» Task input

------

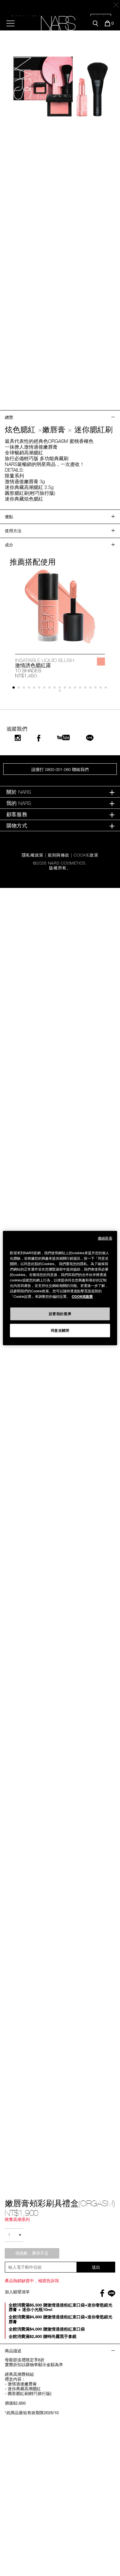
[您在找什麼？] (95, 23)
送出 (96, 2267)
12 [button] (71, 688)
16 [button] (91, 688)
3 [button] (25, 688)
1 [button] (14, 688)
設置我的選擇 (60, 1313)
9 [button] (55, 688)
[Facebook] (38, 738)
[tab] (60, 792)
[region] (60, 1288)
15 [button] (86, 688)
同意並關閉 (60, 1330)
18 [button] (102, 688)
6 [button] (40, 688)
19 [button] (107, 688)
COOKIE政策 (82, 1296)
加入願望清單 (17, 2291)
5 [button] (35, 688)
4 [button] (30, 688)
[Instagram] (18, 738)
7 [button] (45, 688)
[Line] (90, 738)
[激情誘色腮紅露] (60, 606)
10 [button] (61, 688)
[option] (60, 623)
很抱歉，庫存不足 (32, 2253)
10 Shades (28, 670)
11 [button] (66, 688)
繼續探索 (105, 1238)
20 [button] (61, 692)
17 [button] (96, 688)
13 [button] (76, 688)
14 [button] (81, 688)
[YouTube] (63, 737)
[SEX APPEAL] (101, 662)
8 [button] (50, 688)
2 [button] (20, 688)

------

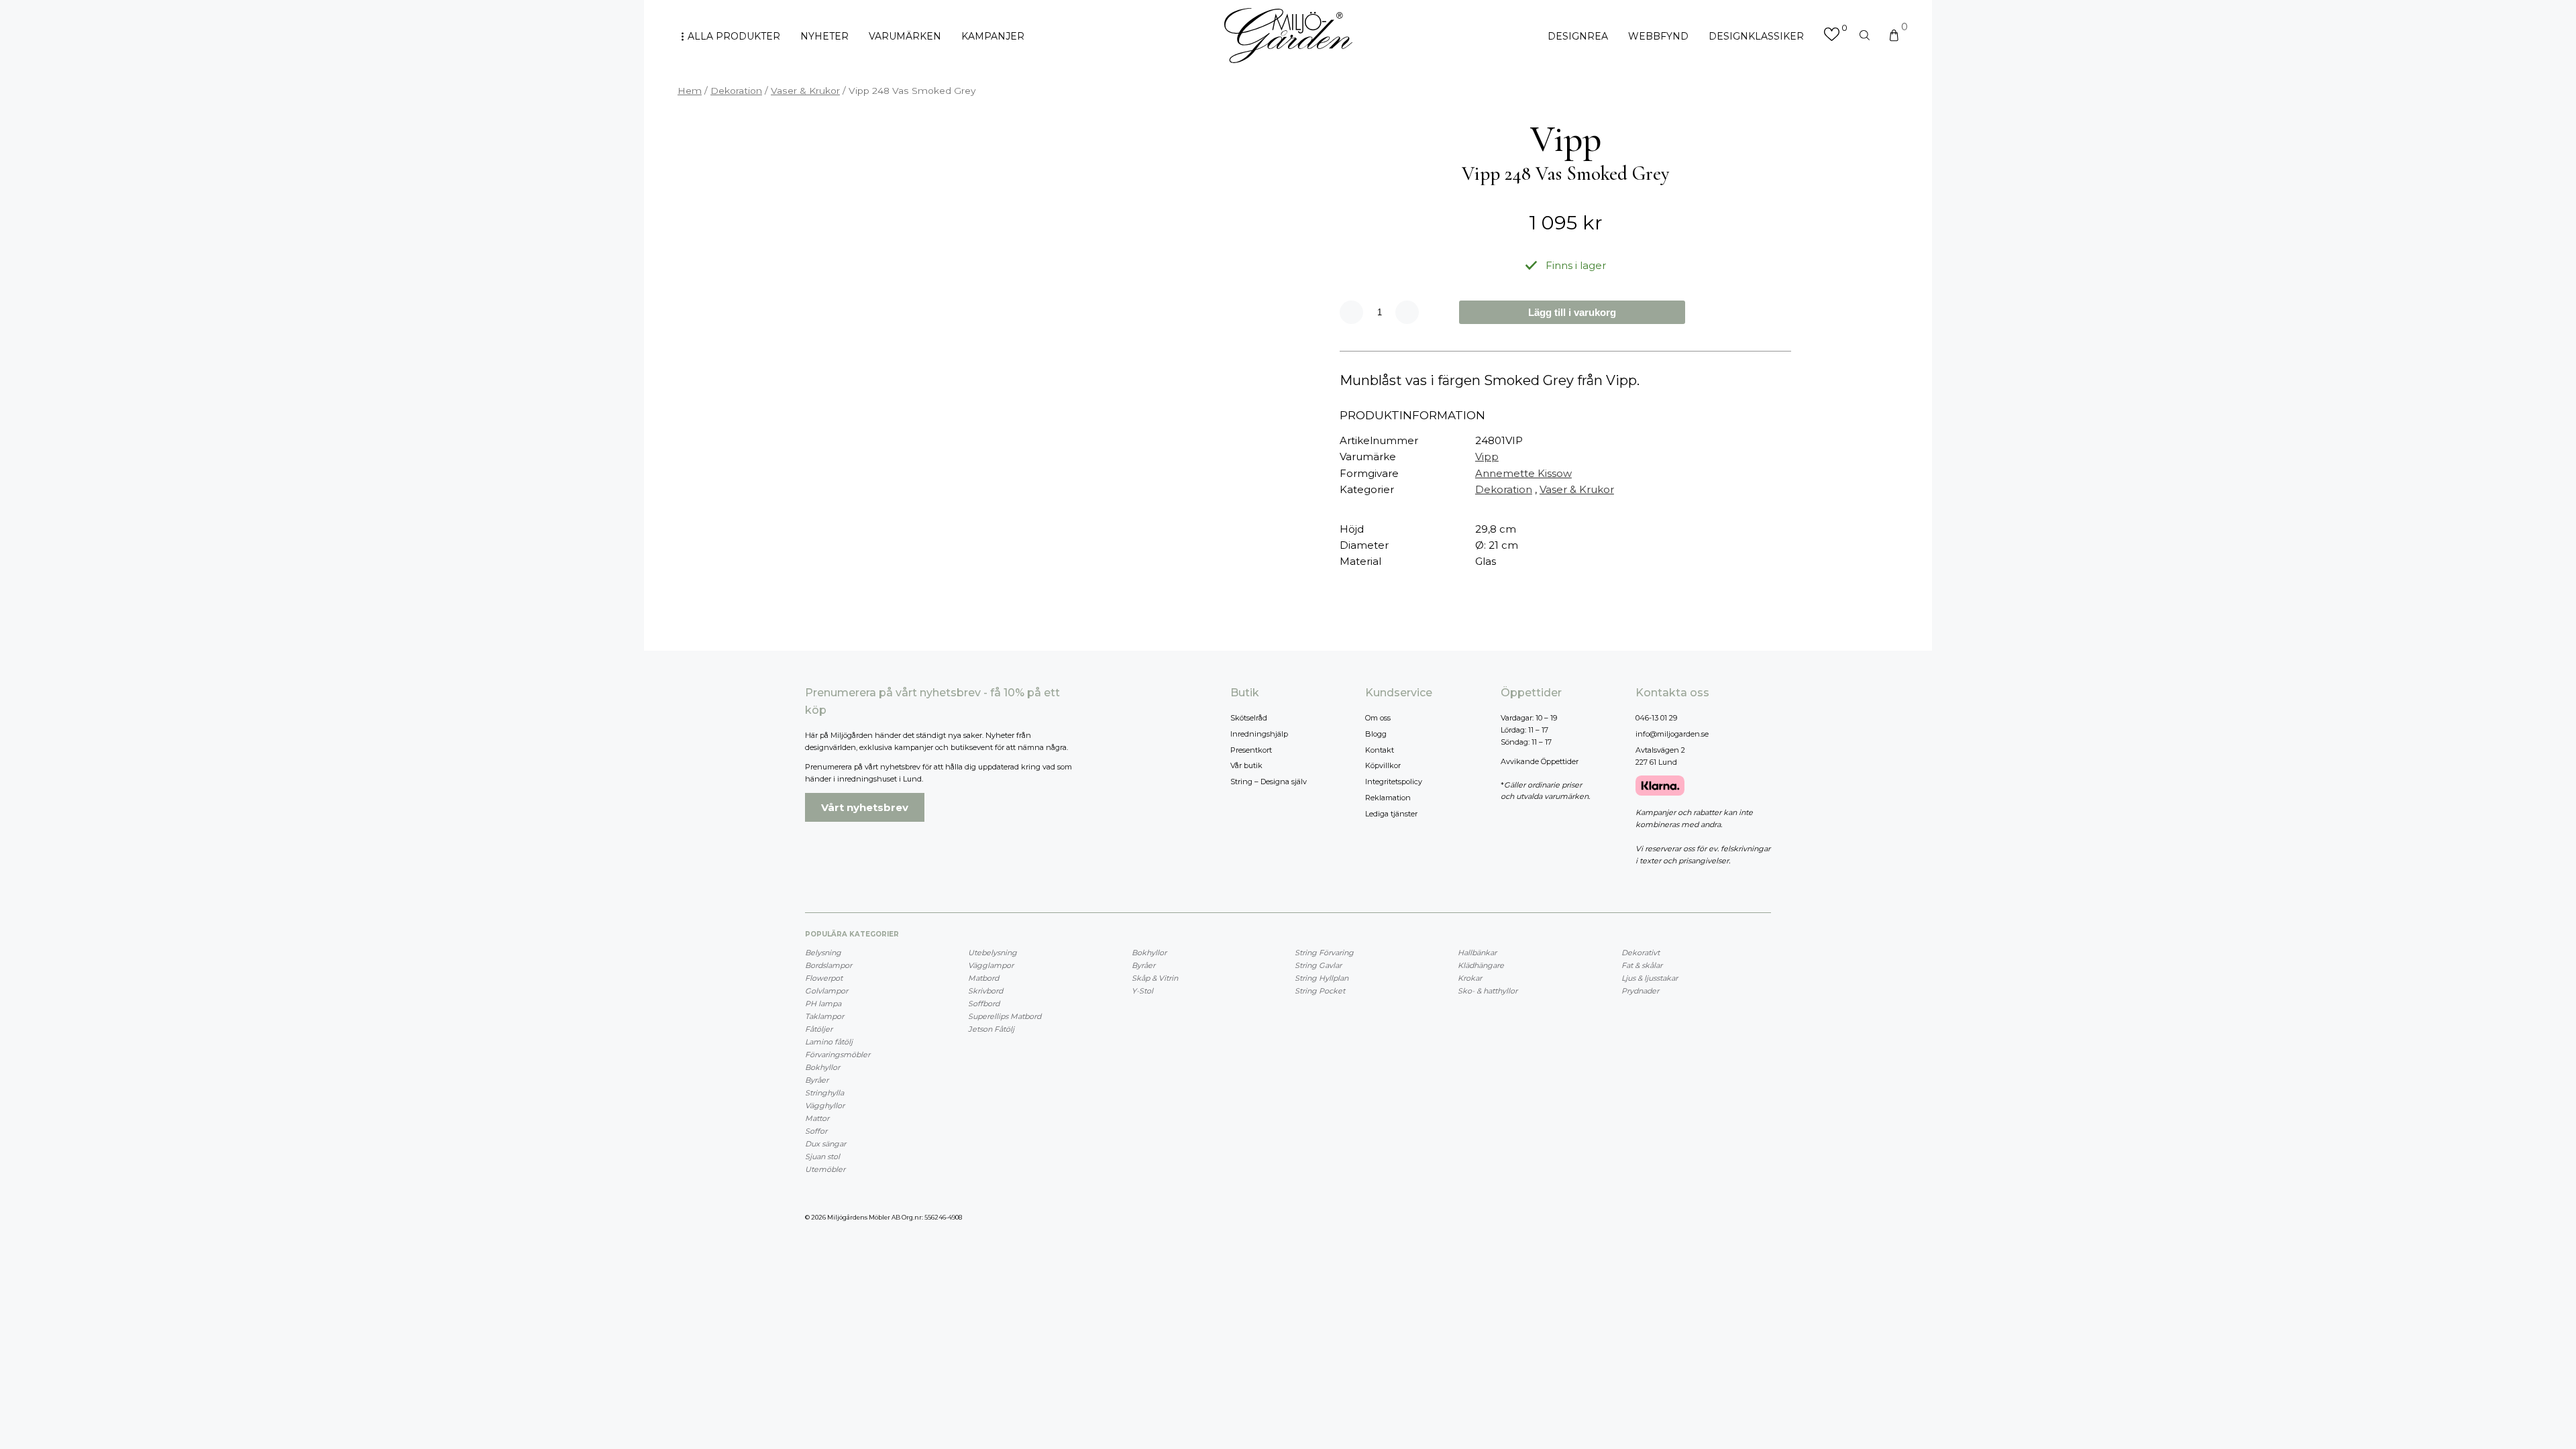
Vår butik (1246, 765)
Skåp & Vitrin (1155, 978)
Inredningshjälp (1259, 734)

------

» Action item
From the data above, output exactly the lines between the one containing "[您在找什麼？] (95, 23)" and the one containing "加入願望清單 (17, 2291)", counting both of them.

» Expected output
[您在找什麼？] (95, 23)
送出 (96, 2267)
12 [button] (71, 688)
16 [button] (91, 688)
3 [button] (25, 688)
1 [button] (14, 688)
設置我的選擇 (60, 1313)
9 [button] (55, 688)
[Facebook] (38, 738)
[tab] (60, 792)
[region] (60, 1288)
15 [button] (86, 688)
同意並關閉 (60, 1330)
18 [button] (102, 688)
6 [button] (40, 688)
19 [button] (107, 688)
COOKIE政策 (82, 1296)
加入願望清單 (17, 2291)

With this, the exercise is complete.